Outbound SIP calls to E.164 numbers via LiveKit
OGG recordings to S3 with deterministic path
Recording URL and metadata POSTed to external endpoint on egress COMPLETE
CSV lead upload and batch/single dispatch via lk dispatch create
Sara agent runs in room with bilingual event-invitation flow and Realtime voice
Reflections
Key Learnings
Technical Learnings
- Egress completion without webhooks: in-memory EGRESS_CONTEXT and polling (2s, 30-min deadline) tie egress_id to context for ACL and POST.
- Deterministic S3 key (recordings/<user_id>/<call_id>.ogg) allows building RecordingUrl before egress finishes.
- Two call paths (app.py SIP+egress vs main.py lk dispatch) reflect distinct use cases; worker timeouts (15s, 30s, 15s) avoid hangs.
Architectural Insights
- Dual FastAPI apps (app.py for SIP+egress+POST; main.py for CSV+dispatch) with no shared router.

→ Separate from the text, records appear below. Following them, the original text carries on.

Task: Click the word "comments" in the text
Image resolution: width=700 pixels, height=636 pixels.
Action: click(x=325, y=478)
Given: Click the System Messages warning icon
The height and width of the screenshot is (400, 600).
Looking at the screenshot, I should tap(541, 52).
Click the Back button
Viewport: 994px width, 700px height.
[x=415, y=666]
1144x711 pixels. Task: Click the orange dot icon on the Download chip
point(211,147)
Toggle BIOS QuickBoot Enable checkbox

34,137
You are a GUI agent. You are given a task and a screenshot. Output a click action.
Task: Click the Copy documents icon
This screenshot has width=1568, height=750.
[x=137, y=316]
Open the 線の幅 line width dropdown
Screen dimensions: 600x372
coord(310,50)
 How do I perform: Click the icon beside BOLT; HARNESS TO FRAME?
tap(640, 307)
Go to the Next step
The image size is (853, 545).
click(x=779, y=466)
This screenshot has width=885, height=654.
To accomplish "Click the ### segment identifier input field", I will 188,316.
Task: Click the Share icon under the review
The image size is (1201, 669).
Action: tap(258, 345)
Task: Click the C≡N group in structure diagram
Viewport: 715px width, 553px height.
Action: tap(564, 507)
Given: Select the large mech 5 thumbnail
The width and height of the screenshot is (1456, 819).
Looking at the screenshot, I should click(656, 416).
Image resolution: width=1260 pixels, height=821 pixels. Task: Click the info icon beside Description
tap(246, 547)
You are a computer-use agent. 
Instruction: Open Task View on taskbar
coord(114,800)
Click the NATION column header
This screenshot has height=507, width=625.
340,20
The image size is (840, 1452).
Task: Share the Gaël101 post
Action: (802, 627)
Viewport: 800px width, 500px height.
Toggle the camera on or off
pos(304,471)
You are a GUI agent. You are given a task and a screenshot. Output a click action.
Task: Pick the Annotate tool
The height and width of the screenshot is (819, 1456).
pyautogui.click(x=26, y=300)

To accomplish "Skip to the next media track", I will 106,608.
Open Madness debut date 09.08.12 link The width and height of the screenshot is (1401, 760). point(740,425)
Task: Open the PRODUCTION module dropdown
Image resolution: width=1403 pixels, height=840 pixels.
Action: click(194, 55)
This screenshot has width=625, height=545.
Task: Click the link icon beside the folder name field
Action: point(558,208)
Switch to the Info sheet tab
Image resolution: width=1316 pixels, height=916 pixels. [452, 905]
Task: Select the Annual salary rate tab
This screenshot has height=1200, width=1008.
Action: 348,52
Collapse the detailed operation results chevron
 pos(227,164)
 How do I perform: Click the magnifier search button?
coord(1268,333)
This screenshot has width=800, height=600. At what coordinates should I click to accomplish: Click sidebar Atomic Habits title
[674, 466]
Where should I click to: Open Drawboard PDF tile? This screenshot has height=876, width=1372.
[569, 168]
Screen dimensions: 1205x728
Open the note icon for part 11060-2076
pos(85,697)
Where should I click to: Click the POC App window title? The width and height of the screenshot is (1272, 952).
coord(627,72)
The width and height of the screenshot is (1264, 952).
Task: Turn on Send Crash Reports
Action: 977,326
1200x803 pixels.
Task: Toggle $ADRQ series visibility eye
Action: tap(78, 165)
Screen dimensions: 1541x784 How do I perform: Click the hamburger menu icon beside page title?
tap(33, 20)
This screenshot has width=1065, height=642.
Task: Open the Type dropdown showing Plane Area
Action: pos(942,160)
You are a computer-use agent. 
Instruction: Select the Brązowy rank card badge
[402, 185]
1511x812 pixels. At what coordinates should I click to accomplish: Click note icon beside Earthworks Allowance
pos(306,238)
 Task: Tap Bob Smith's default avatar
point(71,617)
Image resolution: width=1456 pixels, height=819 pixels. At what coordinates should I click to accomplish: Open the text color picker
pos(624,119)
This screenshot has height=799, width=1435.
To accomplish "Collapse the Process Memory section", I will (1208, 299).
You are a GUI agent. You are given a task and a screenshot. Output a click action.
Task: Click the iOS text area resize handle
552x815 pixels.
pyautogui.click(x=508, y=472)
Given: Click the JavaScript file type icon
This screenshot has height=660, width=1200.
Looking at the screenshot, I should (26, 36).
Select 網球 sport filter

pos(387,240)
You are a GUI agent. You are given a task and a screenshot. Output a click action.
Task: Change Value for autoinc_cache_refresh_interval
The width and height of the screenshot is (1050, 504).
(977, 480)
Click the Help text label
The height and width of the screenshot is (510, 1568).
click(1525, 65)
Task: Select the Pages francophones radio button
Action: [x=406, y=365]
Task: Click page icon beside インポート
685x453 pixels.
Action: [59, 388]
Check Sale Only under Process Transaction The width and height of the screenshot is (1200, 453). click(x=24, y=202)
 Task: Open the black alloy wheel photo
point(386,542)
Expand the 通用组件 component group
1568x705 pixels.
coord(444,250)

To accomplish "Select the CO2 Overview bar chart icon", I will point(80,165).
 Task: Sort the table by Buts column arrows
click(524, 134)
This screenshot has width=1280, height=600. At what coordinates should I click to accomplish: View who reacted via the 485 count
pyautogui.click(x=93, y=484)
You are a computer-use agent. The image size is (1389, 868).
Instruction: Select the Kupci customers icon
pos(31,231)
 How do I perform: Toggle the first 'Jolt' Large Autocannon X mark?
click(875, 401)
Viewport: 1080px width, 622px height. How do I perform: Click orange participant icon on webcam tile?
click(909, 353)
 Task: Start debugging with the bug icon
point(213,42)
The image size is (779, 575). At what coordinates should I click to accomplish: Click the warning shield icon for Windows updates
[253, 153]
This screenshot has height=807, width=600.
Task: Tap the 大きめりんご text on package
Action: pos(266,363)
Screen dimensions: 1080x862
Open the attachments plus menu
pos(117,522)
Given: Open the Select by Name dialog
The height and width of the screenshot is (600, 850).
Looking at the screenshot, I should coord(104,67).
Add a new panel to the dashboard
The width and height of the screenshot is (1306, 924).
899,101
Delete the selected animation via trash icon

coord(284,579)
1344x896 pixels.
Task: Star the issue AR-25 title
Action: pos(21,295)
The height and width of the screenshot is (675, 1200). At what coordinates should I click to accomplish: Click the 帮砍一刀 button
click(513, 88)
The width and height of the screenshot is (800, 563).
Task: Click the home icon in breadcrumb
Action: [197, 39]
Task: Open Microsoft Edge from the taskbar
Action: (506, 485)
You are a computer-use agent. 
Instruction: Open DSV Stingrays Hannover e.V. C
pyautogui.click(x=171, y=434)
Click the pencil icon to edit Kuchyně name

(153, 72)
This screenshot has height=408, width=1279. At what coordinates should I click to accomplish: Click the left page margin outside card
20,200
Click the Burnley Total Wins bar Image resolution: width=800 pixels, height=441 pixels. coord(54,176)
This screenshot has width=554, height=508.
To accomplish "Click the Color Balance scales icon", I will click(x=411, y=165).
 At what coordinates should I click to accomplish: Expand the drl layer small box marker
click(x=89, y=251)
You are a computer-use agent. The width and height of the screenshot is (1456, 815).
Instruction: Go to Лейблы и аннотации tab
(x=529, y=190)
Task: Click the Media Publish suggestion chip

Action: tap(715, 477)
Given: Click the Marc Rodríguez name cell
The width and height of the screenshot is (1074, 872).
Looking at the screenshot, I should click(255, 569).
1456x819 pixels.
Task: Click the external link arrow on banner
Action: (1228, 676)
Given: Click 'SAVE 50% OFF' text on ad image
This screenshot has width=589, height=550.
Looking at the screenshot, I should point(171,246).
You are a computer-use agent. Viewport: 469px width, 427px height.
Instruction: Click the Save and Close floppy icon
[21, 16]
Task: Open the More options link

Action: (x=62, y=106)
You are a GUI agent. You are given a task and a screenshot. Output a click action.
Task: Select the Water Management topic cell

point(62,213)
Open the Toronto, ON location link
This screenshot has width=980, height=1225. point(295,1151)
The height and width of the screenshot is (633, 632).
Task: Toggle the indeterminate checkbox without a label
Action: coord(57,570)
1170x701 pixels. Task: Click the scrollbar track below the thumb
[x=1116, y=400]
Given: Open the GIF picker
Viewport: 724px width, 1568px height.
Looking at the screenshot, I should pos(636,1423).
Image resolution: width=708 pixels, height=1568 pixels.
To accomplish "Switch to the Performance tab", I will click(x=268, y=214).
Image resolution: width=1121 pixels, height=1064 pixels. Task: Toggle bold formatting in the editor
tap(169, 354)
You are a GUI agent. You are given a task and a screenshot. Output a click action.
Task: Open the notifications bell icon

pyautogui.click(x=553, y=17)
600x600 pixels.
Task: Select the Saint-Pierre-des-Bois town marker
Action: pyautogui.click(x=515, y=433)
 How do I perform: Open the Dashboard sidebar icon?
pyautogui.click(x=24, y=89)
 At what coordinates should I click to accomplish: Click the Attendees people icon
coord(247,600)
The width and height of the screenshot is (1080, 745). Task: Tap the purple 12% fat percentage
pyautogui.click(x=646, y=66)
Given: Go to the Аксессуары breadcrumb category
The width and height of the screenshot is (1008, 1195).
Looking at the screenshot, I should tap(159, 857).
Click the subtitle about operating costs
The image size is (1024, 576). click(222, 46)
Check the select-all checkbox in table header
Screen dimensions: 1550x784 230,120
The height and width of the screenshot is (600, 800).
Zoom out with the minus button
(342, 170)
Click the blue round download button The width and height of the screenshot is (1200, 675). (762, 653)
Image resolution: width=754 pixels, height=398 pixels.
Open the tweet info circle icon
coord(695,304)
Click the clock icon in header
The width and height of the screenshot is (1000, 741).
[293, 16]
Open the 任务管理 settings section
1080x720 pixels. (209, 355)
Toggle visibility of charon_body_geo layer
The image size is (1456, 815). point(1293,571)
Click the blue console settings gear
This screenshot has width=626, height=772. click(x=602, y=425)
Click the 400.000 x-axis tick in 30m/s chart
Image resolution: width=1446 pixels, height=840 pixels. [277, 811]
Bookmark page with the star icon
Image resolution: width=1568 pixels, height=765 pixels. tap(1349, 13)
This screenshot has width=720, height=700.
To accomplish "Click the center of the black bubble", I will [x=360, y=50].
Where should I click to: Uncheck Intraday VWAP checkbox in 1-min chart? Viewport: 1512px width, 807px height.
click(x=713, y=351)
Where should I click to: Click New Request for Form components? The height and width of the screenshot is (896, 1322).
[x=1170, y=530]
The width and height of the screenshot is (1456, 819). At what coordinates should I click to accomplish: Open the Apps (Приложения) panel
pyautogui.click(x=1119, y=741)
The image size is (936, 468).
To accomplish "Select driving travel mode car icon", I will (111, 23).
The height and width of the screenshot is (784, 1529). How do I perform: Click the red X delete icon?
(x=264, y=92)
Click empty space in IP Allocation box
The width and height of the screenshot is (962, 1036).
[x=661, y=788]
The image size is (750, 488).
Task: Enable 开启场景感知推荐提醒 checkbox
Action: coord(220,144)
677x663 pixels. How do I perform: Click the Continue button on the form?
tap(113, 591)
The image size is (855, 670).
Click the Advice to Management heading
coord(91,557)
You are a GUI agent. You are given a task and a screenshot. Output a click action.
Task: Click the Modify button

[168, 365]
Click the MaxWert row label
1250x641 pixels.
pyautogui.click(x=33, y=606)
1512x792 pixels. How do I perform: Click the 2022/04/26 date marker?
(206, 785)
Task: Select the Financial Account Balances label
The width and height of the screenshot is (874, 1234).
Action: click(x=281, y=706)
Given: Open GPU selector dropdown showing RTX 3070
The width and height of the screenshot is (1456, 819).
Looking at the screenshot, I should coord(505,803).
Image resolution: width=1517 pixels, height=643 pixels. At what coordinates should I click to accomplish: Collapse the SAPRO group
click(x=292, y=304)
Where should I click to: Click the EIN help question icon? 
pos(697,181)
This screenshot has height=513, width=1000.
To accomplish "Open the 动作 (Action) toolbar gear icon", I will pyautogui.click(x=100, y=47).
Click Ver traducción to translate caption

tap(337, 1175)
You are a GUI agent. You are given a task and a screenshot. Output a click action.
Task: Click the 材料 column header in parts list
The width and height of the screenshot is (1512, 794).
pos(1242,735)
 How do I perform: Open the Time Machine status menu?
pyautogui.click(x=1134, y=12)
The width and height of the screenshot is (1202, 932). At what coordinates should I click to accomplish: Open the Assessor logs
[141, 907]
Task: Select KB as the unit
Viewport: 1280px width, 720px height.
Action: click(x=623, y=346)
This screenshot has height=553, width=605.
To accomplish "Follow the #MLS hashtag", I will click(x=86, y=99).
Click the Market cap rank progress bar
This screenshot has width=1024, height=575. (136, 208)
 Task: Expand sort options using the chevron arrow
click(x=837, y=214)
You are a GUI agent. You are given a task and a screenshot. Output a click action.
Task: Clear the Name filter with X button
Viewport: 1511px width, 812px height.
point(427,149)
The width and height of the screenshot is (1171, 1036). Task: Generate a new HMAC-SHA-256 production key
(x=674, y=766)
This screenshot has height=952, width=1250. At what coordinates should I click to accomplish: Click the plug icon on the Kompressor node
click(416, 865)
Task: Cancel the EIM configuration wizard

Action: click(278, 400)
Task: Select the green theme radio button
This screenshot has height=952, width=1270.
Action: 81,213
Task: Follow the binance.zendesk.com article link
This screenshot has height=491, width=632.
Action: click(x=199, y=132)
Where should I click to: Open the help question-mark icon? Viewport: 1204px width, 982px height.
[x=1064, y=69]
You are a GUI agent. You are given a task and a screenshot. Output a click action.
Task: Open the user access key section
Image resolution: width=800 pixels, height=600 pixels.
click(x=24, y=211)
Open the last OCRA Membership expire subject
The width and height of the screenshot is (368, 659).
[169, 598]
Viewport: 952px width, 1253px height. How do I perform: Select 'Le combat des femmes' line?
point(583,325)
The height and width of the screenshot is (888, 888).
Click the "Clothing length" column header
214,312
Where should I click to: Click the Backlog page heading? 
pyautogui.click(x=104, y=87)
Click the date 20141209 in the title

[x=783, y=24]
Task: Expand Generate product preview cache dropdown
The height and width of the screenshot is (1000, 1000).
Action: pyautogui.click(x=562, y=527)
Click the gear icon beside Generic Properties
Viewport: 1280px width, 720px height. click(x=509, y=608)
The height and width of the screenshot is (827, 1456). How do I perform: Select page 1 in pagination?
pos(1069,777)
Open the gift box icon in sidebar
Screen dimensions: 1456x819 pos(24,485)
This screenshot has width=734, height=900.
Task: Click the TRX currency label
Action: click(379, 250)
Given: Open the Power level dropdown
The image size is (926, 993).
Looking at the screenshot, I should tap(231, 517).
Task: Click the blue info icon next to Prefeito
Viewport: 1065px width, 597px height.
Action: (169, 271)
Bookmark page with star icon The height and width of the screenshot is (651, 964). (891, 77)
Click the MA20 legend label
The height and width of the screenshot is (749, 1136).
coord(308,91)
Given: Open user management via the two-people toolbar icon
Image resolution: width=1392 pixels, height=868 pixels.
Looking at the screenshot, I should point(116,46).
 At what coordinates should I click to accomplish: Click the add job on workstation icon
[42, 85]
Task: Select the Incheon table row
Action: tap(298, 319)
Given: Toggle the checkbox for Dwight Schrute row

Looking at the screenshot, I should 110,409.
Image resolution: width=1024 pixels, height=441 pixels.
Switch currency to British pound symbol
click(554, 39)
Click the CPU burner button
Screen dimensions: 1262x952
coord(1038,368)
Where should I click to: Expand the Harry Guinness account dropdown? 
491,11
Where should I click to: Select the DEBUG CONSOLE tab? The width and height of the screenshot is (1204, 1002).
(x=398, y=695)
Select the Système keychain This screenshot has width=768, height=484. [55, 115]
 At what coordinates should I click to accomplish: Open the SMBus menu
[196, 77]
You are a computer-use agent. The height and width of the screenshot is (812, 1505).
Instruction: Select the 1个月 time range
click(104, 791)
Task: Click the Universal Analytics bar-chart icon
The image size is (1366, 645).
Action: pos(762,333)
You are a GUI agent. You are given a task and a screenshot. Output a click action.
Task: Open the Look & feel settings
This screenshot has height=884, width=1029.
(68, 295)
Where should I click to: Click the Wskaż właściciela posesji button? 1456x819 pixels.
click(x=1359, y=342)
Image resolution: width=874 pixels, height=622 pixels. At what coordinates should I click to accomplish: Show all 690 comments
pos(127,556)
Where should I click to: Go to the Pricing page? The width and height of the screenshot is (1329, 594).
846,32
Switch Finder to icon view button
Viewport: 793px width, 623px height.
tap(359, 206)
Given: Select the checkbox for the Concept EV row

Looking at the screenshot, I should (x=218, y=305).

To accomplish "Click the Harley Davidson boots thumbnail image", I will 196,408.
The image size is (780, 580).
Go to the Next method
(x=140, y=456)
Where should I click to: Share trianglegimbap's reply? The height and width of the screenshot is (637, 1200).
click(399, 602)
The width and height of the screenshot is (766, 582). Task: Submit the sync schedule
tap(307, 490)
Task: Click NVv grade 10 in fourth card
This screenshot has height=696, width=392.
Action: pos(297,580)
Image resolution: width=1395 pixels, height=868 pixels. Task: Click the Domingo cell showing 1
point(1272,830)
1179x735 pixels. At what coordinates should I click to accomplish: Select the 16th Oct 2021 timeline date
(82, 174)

- No database: csv_data_store and EGRESS_CONTEXT are process-local; restart loses in-flight egress and leads.
- Library-first agent (worker.py, prompts.py) with optional SaraAgent import in app.py for greeting.
What I'd Improve
- Unify or document call paths; persist egress context and leads (e.g. Redis/DB); optional egress webhooks; expose /egress/stop and /trunk/status; user_id from request in main.py; API auth and rate limiting; presigned URLs for recordings; POST retries and idempotency.
Roadmap
Future Enhancements
Unify or document call paths: single entrypoint or clear documentation of which worker serves which app.
Persist egress context and leads (e.g. Redis, DB) so restart does not lose in-flight egress or uploaded leads.
Optional egress webhooks when available; keep polling as fallback.
Expose /egress/stop and /trunk/status for operational visibility.
Accept user_id from request (or auth) in main.py instead of HARDCODED_USER_ID.
Add API-level authentication and rate limiting for /call, /trunk/create, /upload-csv, /call-all if exposed to untrusted clients.
Consider presigned URLs or private bucket with signed URLs instead of public-read ACL for recordings.
Retry POST to RECORDING_STATUS_ENDPOINT on transient failures; consider idempotency key.
Add minimal static UI under static/ or remove static/index.html and /static mount from main.py.
Add boto3 to requirements.txt for reproducible installs.